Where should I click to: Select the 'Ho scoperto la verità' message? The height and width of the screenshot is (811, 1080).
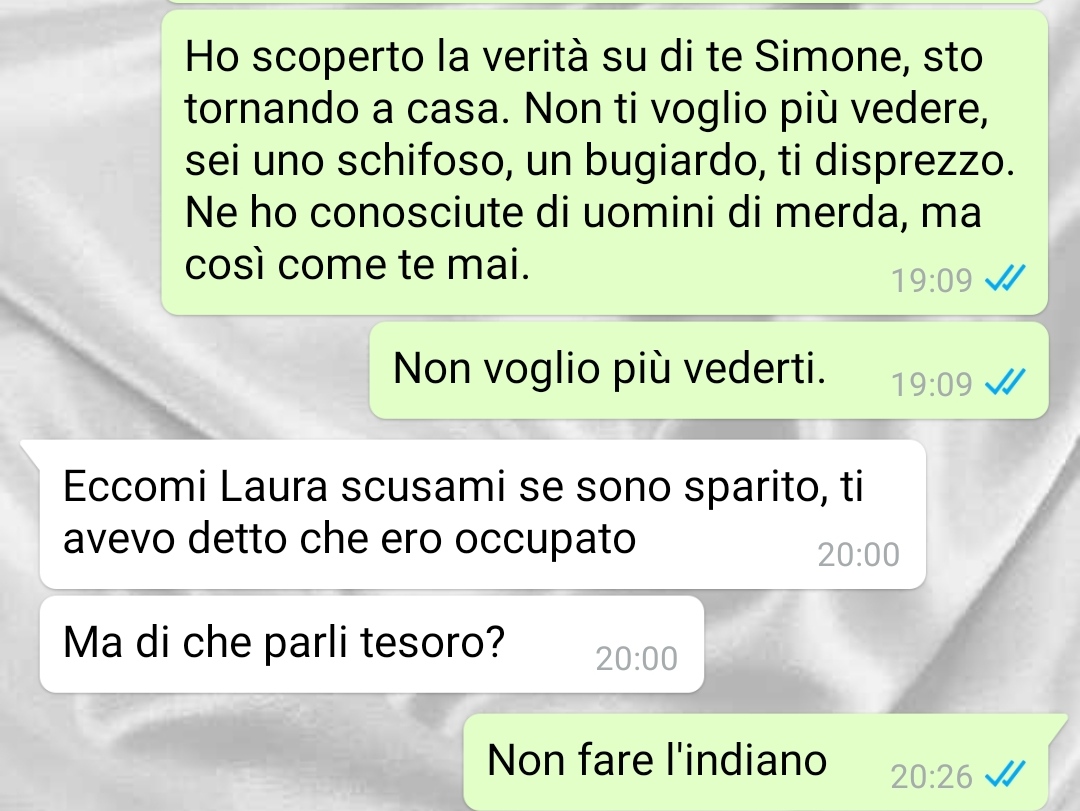click(605, 163)
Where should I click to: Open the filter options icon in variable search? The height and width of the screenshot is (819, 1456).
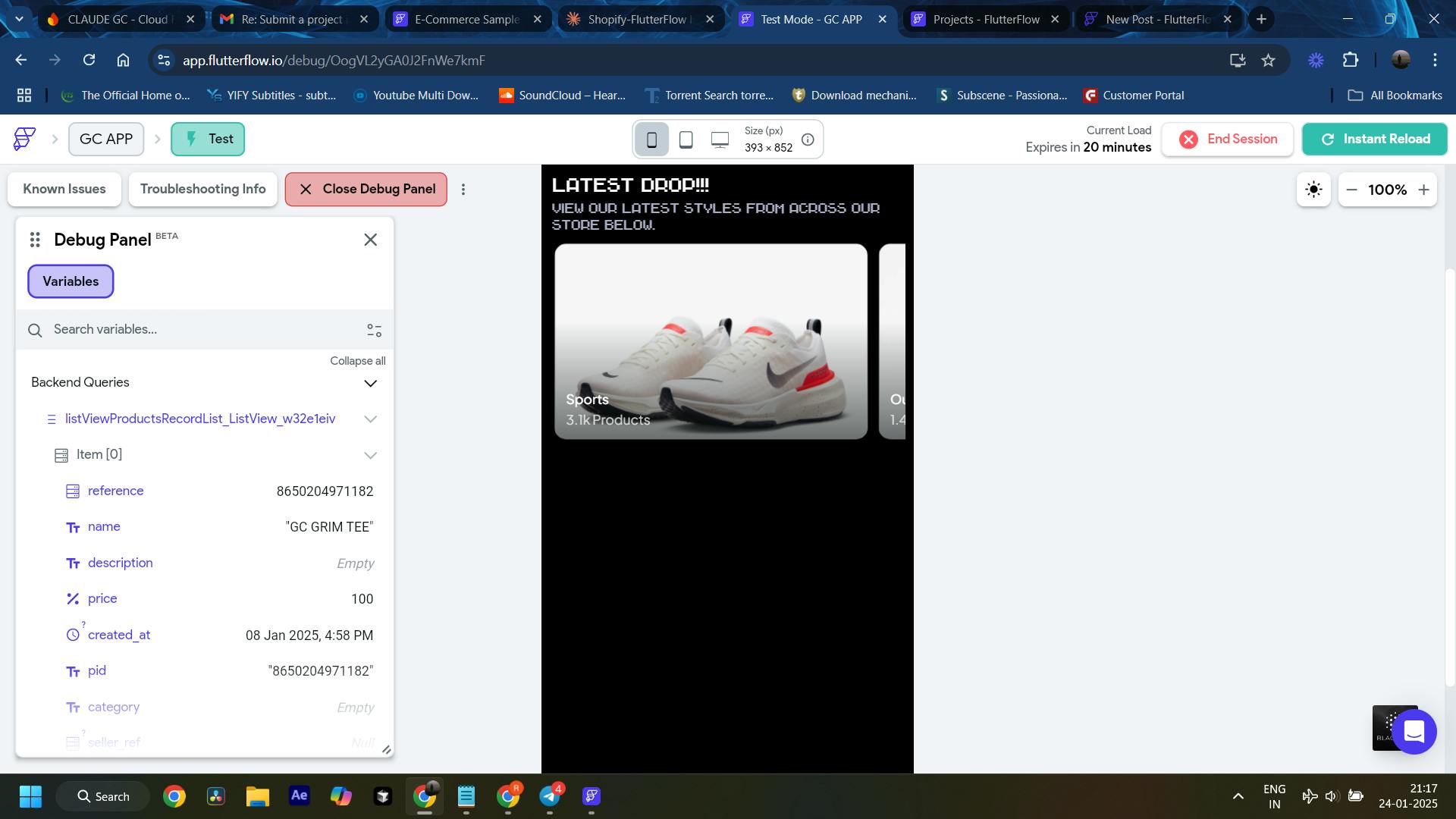coord(375,330)
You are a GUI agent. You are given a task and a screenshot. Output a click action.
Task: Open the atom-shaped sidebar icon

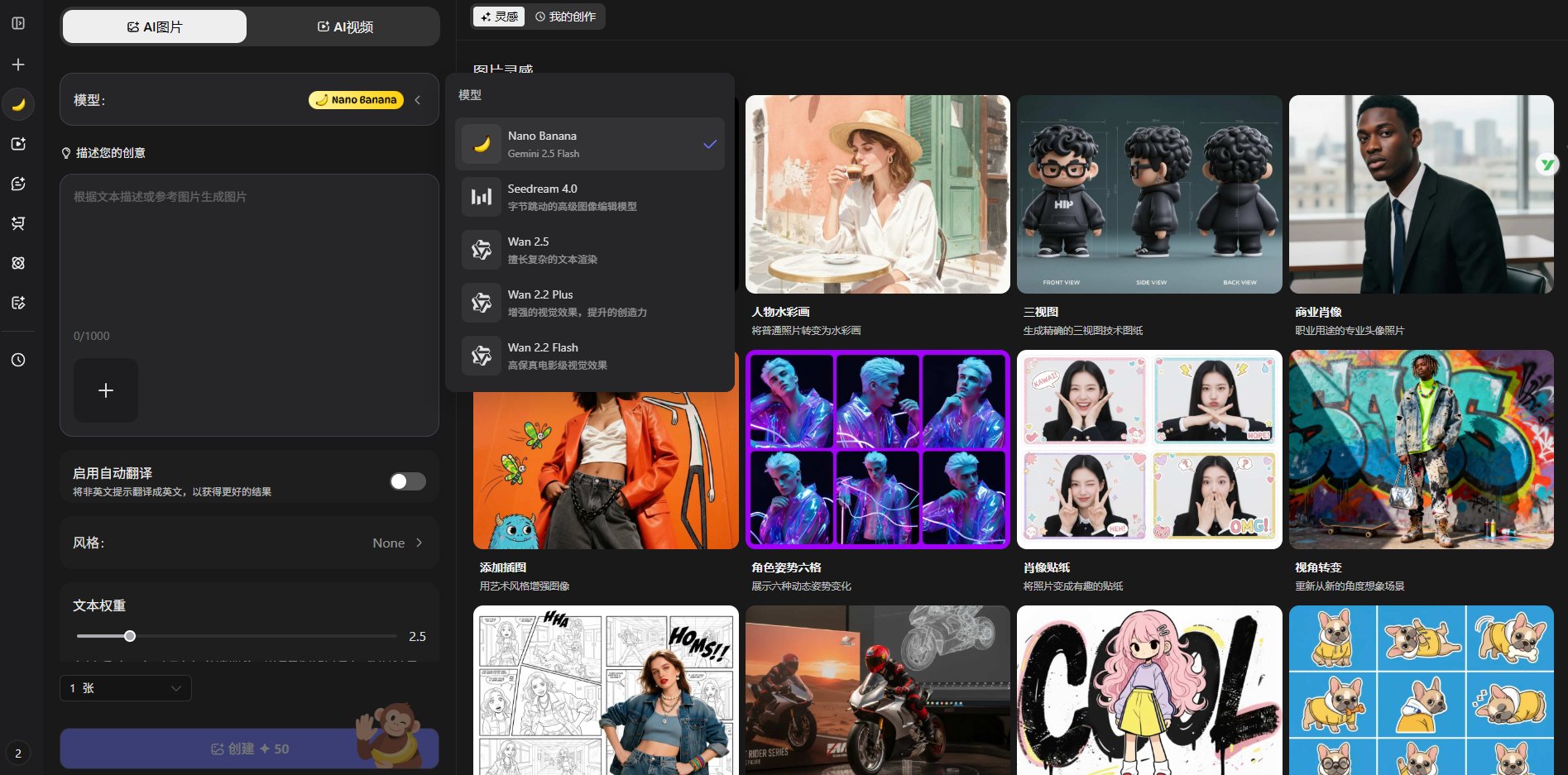[18, 263]
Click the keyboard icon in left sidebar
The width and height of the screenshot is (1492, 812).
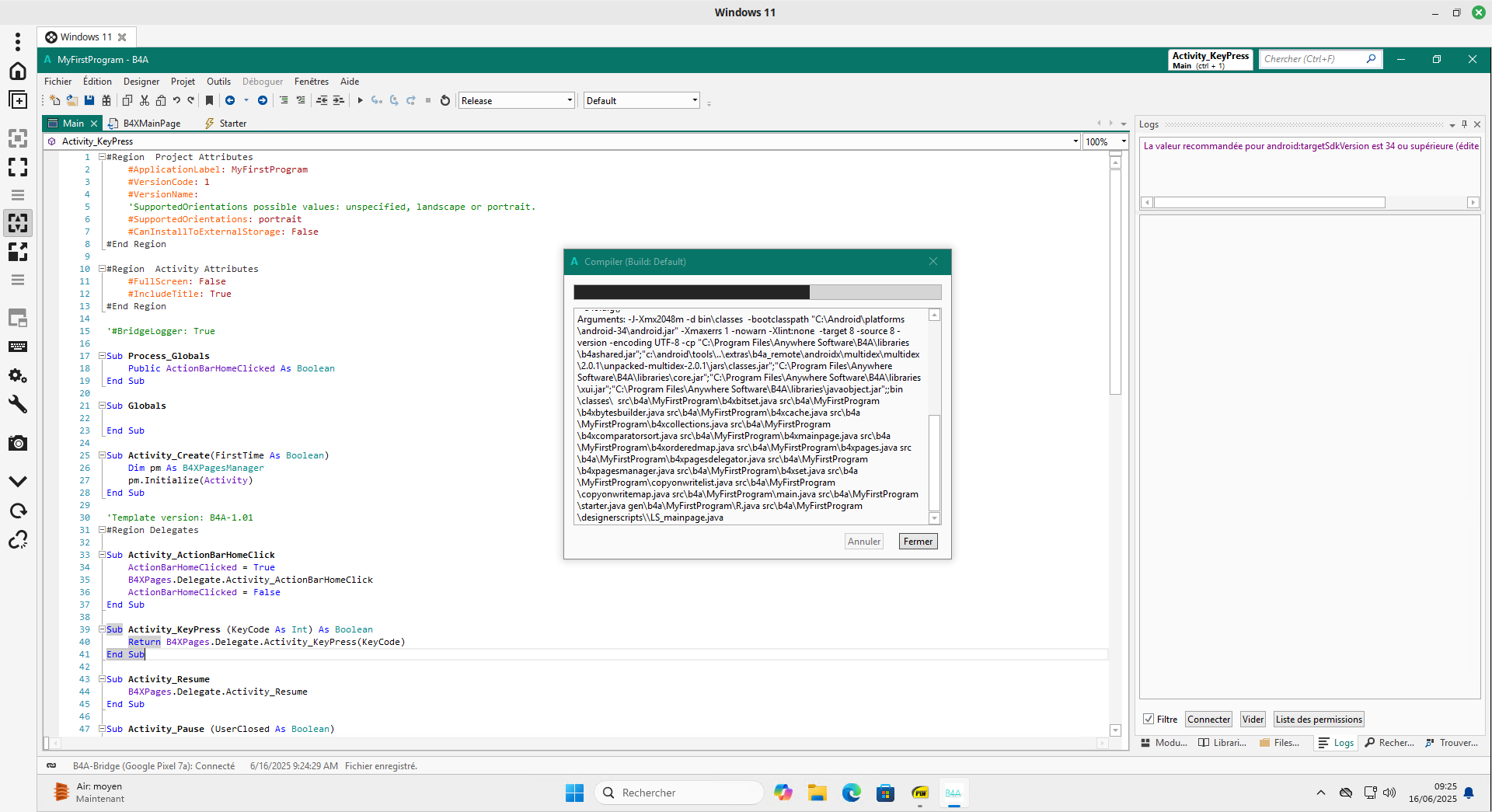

### Directions for this task
Scale the material above: write out all of its lines again, requests included, with every coordinate in the answers multiplied by 1.5 and rounded to a whole number, halves rounding up. Leave the pictures out of your answer.

### Result of the task
Where should I click to: Select the 'Ho scoperto la verità' message? The height and width of the screenshot is (811, 1080).
click(908, 245)
Where should I click to: Open the filter options icon in variable search? The height and width of the screenshot is (819, 1456).
coord(563,495)
You are a GUI agent. You are given a task and a screenshot. Output a click action.
Task: Open the atom-shaped sidebar icon

[27, 395]
Click the keyboard icon in left sidebar
The width and height of the screenshot is (1492, 812).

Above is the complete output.